- **Task requirements**:
Scan the records below. Copy every line in which the word "computer" appears.

** Opening Data excerpts block **

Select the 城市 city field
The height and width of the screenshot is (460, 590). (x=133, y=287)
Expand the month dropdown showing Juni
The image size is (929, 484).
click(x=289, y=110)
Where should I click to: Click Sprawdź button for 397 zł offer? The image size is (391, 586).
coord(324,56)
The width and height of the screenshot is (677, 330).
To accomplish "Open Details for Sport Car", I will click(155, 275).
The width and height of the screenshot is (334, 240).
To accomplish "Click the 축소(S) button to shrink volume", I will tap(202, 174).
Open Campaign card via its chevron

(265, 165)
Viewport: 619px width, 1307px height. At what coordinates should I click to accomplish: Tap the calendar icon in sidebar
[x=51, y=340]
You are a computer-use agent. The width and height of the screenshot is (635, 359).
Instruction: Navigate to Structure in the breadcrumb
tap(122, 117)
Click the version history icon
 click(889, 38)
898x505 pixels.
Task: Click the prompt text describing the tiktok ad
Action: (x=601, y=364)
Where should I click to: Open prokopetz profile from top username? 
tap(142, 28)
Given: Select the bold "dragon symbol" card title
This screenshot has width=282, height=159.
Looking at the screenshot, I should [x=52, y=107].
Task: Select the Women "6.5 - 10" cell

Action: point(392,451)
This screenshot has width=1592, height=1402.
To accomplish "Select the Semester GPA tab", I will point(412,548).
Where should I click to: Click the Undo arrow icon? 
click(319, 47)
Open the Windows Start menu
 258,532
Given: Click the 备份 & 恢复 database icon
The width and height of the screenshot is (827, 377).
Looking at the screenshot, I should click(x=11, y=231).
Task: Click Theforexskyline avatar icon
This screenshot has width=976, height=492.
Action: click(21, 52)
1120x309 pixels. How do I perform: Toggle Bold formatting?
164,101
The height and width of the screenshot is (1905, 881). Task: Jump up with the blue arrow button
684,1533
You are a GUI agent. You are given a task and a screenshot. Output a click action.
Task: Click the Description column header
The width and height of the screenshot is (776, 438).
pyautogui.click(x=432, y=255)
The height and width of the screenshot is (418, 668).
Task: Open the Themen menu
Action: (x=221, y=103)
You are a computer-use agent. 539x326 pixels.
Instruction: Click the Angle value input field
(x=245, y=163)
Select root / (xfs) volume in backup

** Closing Data excerpts block **

- **Answer box**:
You are a computer-use agent. The width and height of the screenshot is (635, 359).
You are a computer-use agent. 539x326 pixels.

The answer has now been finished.